#### [Geselecteerd fragment]

Het voorbehoud vereist voorts dat de aanmerkelijkbelanghouder2 in de loop van de laatste tien jaar3 vóór het jaar waarin de vervreemdingsvoordelen zijn behaald inwoner van Nederland is geweest en dat hij op het moment van immigratie in België voldeed aan de vijfprocentsbezitseis.4
De belangrijkste beperking is evenwel dat het voorbehoud alleen toepassing vindt indien bij de emigratie van de aanmerkelijkbelanghouder een conserverende aanslag is opgelegd en ‘zolang er van deze aanslag nog een bedrag openstaat’. Dit betekent in de eerste plaats dat het aanmerkelijkbelangvoorbehoud niet geldt ten aanzien van aanmerkelijkbelanghouders die reeds vóór 1997 naar België zijn geëmigreerd. Ten aanzien van deze emigranten is het aanmerkelijkbelangvoorbehoud van het verdrag van 1970 uiterlijk met ingang van 2002 niet meer van toepassing vanwege het verstreken zijn van de vijfjaarstermijn. Het betekent voorts dat het aanmerkelijkbelangvoorbehoud niet van toepassing is als bij emigratie geen conserverende aanslag is opgelegd omdat geen sprake was van een positief vervreemdingsvoordeel (de waarde in het economische verkeer op het emigratiemoment was gelijk aan of lager dan de verkrijgingsprijs). Bovendien brengt dit mee dat de Nederlandse heffingsbevoegdheid met betrekking tot sinds 1997 geëmigreerde aanmerkelijkbelanghouders eindigt zodra daadwerkelijk is afgerekend over de bij emigratie geconstateerde aanmerkelijkbelangwinst.

#### [Probleembeschrijving]
Noem alle voorwaarden die het fragment over het aanmerkelijkbelangvoorbehoud stelt voor de toepassing van dat voorbehoud.

#### [Verzameld materiaal]
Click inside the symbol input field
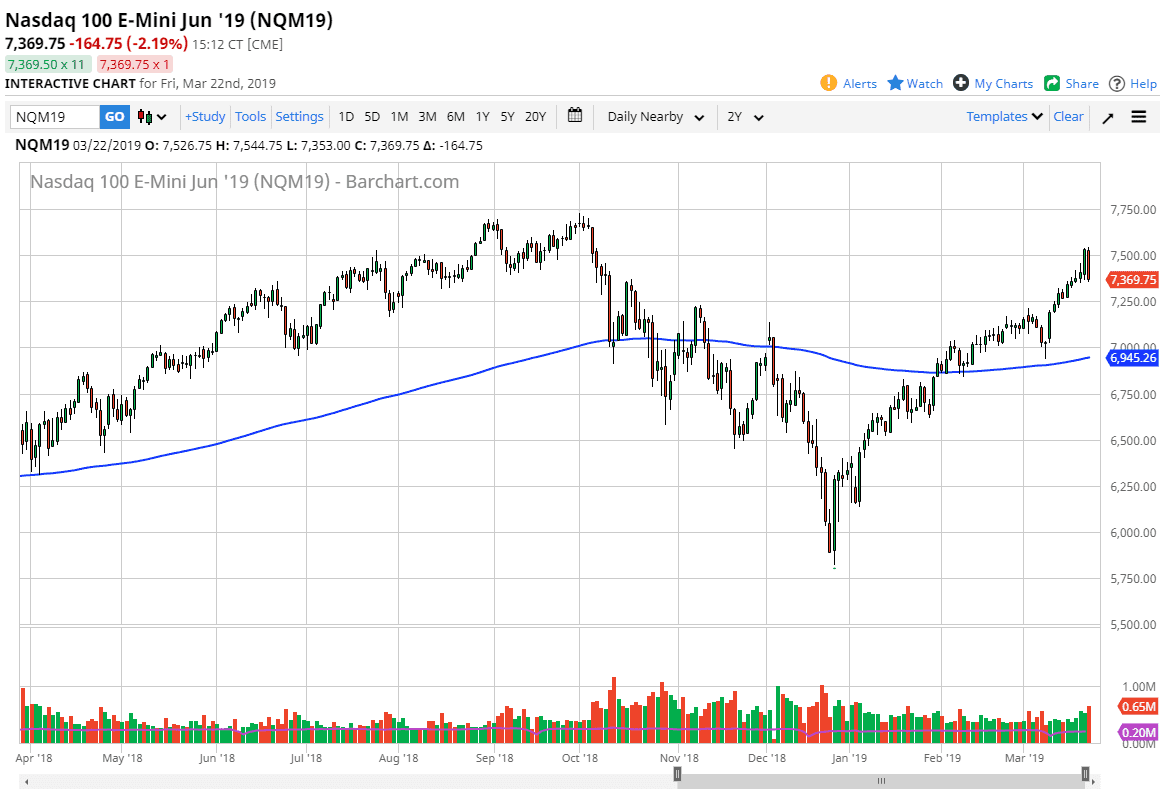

#### [Resultaat opdracht]
- De aanmerkelijkbelanghouder is in de loop van de laatste tien jaar vóór het jaar waarin de vervreemdingsvoordelen zijn behaald inwoner van Nederland geweest.
- Hij voldeed op het moment van immigratie in België aan de vijfprocentsbezitseis.
- Bij zijn emigratie is een conserverende aanslag opgelegd.
- Van deze aanslag staat nog een bedrag open.